Companhia teatral evidencia protagonismo de mulheres negras

Matéria publicada no Jornal
Voz Docente em Março/2022


O teatro é uma forma de manifestação integrada às estruturas da sociedade. Assim como a economia e a política, ele é o retrato do contexto social no qual se manifesta, reproduzindo valores, modo de vida e saberes de cada período histórico. Interligado a essas estruturas, em uma sociedade racista, como a brasileira, em que negros geralmente ocupam lugares de menor prestígio, são segregados pelo subemprego, pela violência e diversos outros fatores, o teatro reflete o que somos.


Isso ajuda a compreender a forma como negros e negras têm sido representados em produções ao longo dos séculos. Desde as apresentações e danças dramáticas de escravos vindos da África, passando pela segunda metade do século  XVIII e início do século XIX, onde os atores eram predominantemente de negros escravos ou libertos, que interpretavam personagens brancos e tinham seus corpos pintados, hoje, os e as artistas pretos e pretas buscam quebrar essa barreira, principalmente as mulheres. 
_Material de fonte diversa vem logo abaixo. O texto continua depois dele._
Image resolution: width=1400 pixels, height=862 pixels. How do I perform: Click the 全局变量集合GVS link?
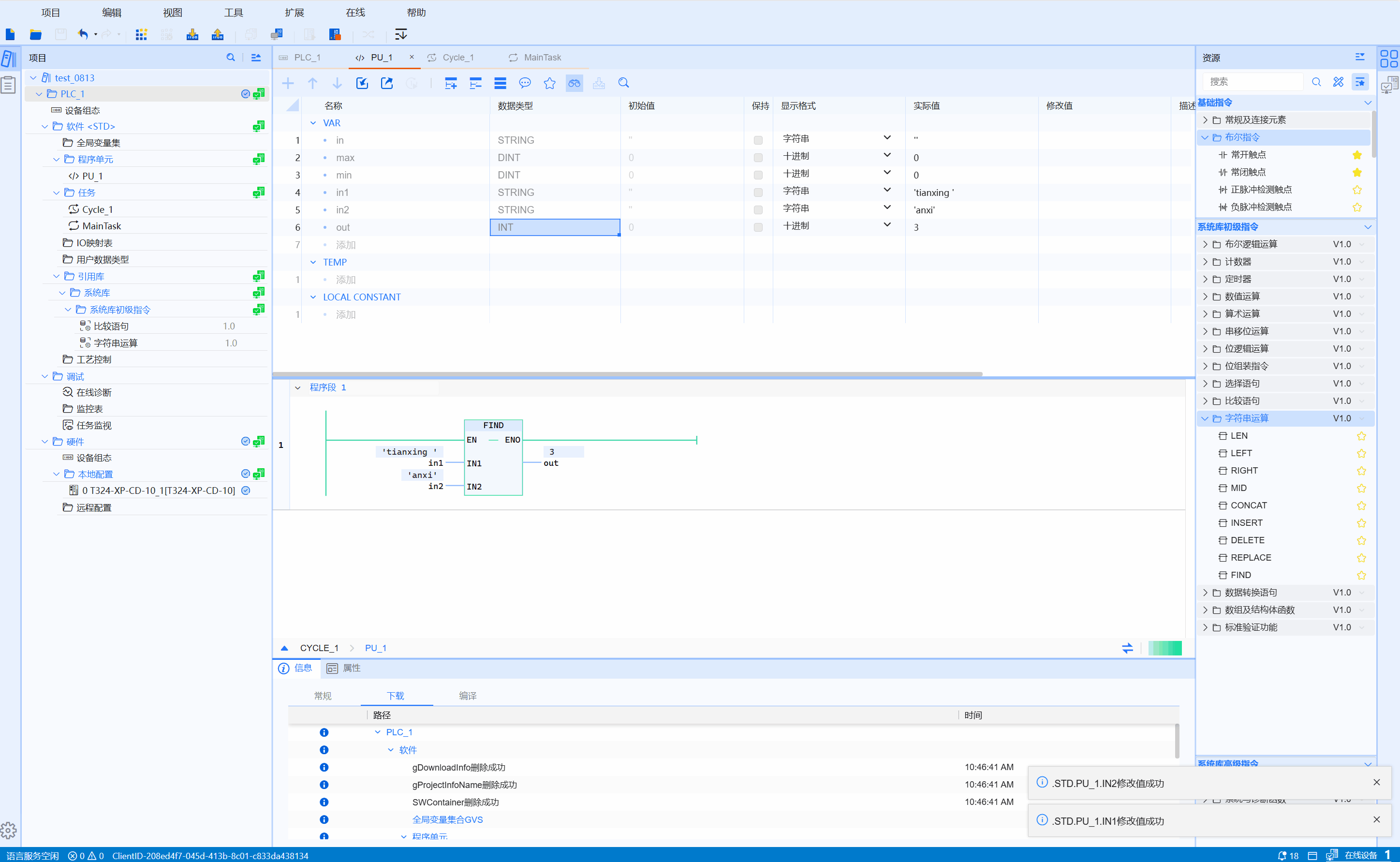(447, 819)
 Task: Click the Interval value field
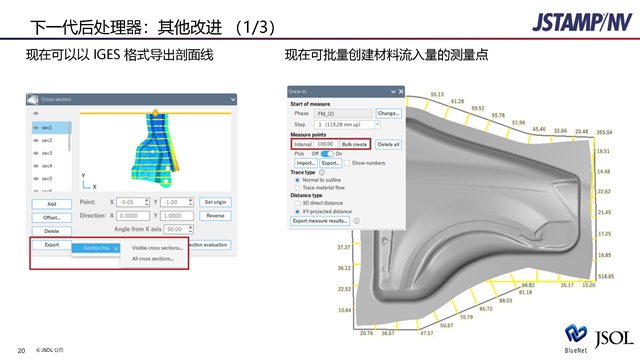coord(325,144)
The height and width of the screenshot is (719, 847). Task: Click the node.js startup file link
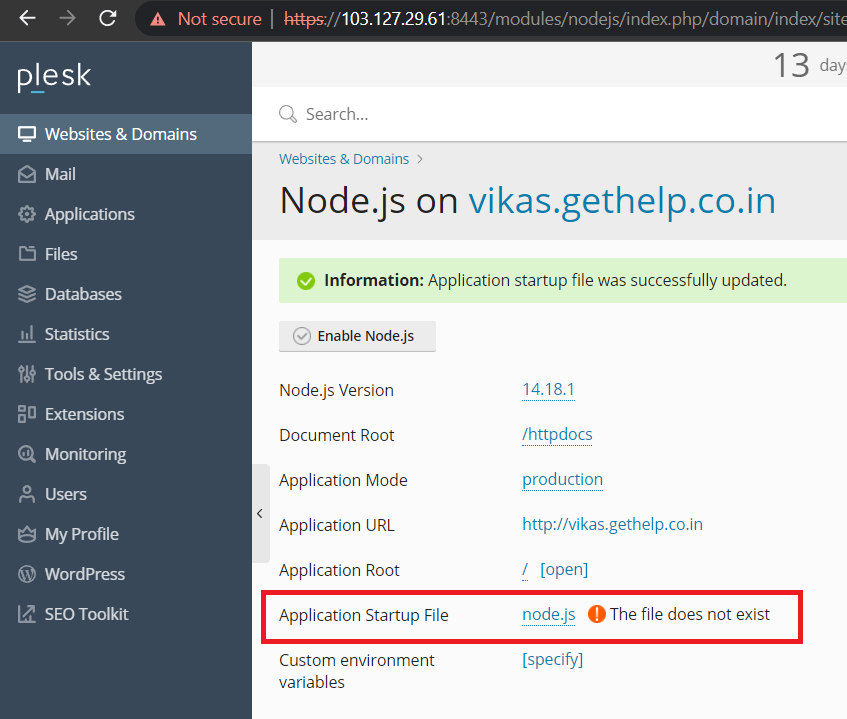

Após anos sendo tratadas de maneira estereotipada e estigmatizada em produções teatrais, de teledramaturgia e cinematográficas, que, por muito tempo foram restritas a um olhar racista e sexista, tendo seus corpos reduzidos à objetivos de sexualização ou subalternidade, uma nova geração de mulheres negras vem para transformar.  Elas, que por muito tempo foram silenciadas ou tiveram suas histórias contadas por outras pessoas, empenham-se em mudar este cenário e mostrar que o lugar da mulher negra é em todos os espaços, como protagonistas de sua própria narrativa, gerando oportunidades para futuras gerações e unindo a luta antirracista à produção cultural. 


Filhas de Tereza

Esse contexto foi o ponto de partida para a criação, em Pelotas, da Companhia Teatral Filhas de Tereza, fundada em 2016. Questões como racismo, machismo e lesbofobia - realidade vivenciada cotidianamente por seus membros e fundadores, Ingrid Duarte e seu colega da faculdade, Mineiro (Everton Lima) - foram responsáveis por abrir a porta para a discussão desses temas no teatro. 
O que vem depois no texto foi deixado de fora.